◆ TASK BRIEF: In the rows below, swap every "Firefox" for "Chrome" and leave all other text unchanged.

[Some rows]
※
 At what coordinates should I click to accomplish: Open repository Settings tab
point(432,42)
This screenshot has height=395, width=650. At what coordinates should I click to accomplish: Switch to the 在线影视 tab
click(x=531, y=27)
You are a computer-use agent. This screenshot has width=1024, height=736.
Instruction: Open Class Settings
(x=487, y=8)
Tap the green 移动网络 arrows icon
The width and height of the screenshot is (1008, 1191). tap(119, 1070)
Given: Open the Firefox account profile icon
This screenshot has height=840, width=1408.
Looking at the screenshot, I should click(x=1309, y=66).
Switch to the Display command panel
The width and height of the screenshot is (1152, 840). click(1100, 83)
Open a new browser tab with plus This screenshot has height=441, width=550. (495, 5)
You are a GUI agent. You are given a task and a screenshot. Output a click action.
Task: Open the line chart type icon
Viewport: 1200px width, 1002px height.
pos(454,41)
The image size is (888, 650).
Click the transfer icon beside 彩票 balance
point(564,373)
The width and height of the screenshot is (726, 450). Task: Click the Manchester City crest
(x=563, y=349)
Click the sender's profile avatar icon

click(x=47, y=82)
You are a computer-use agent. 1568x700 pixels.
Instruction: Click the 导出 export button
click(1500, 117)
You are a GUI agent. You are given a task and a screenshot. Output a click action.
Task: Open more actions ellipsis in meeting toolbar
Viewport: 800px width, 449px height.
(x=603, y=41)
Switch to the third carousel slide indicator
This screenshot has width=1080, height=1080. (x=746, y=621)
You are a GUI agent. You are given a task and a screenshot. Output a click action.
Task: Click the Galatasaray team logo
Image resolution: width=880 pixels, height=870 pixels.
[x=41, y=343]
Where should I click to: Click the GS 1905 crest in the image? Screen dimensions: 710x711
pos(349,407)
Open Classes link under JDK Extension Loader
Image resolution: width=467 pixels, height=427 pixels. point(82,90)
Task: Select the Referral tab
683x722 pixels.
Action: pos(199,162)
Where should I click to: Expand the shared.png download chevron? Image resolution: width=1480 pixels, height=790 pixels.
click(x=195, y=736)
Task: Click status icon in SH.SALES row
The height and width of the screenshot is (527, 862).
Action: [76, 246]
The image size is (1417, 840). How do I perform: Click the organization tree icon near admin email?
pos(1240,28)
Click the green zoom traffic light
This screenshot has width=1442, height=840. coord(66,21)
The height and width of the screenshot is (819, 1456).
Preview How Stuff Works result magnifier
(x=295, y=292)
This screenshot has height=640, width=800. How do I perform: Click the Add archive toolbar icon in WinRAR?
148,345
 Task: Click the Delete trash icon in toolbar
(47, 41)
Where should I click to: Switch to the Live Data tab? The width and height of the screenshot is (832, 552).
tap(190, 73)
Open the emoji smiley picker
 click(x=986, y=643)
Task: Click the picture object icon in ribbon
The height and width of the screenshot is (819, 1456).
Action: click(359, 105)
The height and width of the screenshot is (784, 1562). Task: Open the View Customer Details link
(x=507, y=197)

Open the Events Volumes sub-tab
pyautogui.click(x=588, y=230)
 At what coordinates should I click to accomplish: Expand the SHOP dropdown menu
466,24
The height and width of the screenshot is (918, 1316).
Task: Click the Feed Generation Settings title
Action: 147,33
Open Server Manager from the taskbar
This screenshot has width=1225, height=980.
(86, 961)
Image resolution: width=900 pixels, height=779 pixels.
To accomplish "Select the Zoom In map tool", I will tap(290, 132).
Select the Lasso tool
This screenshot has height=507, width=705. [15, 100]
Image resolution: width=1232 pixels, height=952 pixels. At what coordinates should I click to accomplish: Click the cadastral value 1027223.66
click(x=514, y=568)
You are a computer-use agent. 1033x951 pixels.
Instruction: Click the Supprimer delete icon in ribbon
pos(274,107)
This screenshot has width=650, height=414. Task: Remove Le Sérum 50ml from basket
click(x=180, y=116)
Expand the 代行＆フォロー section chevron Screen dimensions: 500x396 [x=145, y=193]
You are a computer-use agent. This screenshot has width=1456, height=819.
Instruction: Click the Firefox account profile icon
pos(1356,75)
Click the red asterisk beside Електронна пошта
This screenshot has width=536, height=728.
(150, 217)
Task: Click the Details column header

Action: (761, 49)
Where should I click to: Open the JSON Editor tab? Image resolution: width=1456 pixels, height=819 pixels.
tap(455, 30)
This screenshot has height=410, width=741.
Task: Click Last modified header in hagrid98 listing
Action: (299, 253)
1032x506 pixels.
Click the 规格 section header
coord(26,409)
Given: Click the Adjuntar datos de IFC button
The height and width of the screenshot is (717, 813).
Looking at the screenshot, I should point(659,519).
※
◆ OUTPUT OF THE TASK:
 At what coordinates should I click to accomplish: Open repository Settings tab
point(432,42)
This screenshot has height=395, width=650. At what coordinates should I click to accomplish: Switch to the 在线影视 tab
click(x=531, y=27)
You are a computer-use agent. This screenshot has width=1024, height=736.
Instruction: Open Class Settings
(x=487, y=8)
Tap the green 移动网络 arrows icon
The width and height of the screenshot is (1008, 1191). tap(119, 1070)
Given: Open the Chrome account profile icon
This screenshot has height=840, width=1408.
Looking at the screenshot, I should click(x=1309, y=66).
Switch to the Display command panel
The width and height of the screenshot is (1152, 840). click(1100, 83)
Open a new browser tab with plus This screenshot has height=441, width=550. (495, 5)
You are a GUI agent. You are given a task and a screenshot. Output a click action.
Task: Open the line chart type icon
Viewport: 1200px width, 1002px height.
pos(454,41)
The image size is (888, 650).
Click the transfer icon beside 彩票 balance
point(564,373)
The width and height of the screenshot is (726, 450). Task: Click the Manchester City crest
(x=563, y=349)
Click the sender's profile avatar icon

click(x=47, y=82)
You are a computer-use agent. 1568x700 pixels.
Instruction: Click the 导出 export button
click(1500, 117)
You are a GUI agent. You are given a task and a screenshot. Output a click action.
Task: Open more actions ellipsis in meeting toolbar
Viewport: 800px width, 449px height.
(x=603, y=41)
Switch to the third carousel slide indicator
This screenshot has width=1080, height=1080. (x=746, y=621)
You are a GUI agent. You are given a task and a screenshot. Output a click action.
Task: Click the Galatasaray team logo
Image resolution: width=880 pixels, height=870 pixels.
[x=41, y=343]
Where should I click to: Click the GS 1905 crest in the image? Screen dimensions: 710x711
pos(349,407)
Open Classes link under JDK Extension Loader
Image resolution: width=467 pixels, height=427 pixels. point(82,90)
Task: Select the Referral tab
683x722 pixels.
Action: pos(199,162)
Where should I click to: Expand the shared.png download chevron? Image resolution: width=1480 pixels, height=790 pixels.
click(x=195, y=736)
Task: Click status icon in SH.SALES row
The height and width of the screenshot is (527, 862).
Action: [76, 246]
The image size is (1417, 840). How do I perform: Click the organization tree icon near admin email?
pos(1240,28)
Click the green zoom traffic light
This screenshot has width=1442, height=840. coord(66,21)
The height and width of the screenshot is (819, 1456).
Preview How Stuff Works result magnifier
(x=295, y=292)
This screenshot has height=640, width=800. How do I perform: Click the Add archive toolbar icon in WinRAR?
148,345
 Task: Click the Delete trash icon in toolbar
(47, 41)
Where should I click to: Switch to the Live Data tab? The width and height of the screenshot is (832, 552).
tap(190, 73)
Open the emoji smiley picker
 click(x=986, y=643)
Task: Click the picture object icon in ribbon
The height and width of the screenshot is (819, 1456).
Action: click(359, 105)
The height and width of the screenshot is (784, 1562). Task: Open the View Customer Details link
(x=507, y=197)

Open the Events Volumes sub-tab
pyautogui.click(x=588, y=230)
 At what coordinates should I click to accomplish: Expand the SHOP dropdown menu
466,24
The height and width of the screenshot is (918, 1316).
Task: Click the Feed Generation Settings title
Action: 147,33
Open Server Manager from the taskbar
This screenshot has width=1225, height=980.
(86, 961)
Image resolution: width=900 pixels, height=779 pixels.
To accomplish "Select the Zoom In map tool", I will tap(290, 132).
Select the Lasso tool
This screenshot has height=507, width=705. [15, 100]
Image resolution: width=1232 pixels, height=952 pixels. At what coordinates should I click to accomplish: Click the cadastral value 1027223.66
click(x=514, y=568)
You are a computer-use agent. 1033x951 pixels.
Instruction: Click the Supprimer delete icon in ribbon
pos(274,107)
This screenshot has width=650, height=414. Task: Remove Le Sérum 50ml from basket
click(x=180, y=116)
Expand the 代行＆フォロー section chevron Screen dimensions: 500x396 [x=145, y=193]
You are a computer-use agent. This screenshot has width=1456, height=819.
Instruction: Click the Chrome account profile icon
pos(1356,75)
Click the red asterisk beside Електронна пошта
This screenshot has width=536, height=728.
(150, 217)
Task: Click the Details column header

Action: (761, 49)
Where should I click to: Open the JSON Editor tab? Image resolution: width=1456 pixels, height=819 pixels.
tap(455, 30)
This screenshot has height=410, width=741.
Task: Click Last modified header in hagrid98 listing
Action: (299, 253)
1032x506 pixels.
Click the 规格 section header
coord(26,409)
Given: Click the Adjuntar datos de IFC button
The height and width of the screenshot is (717, 813).
Looking at the screenshot, I should point(659,519).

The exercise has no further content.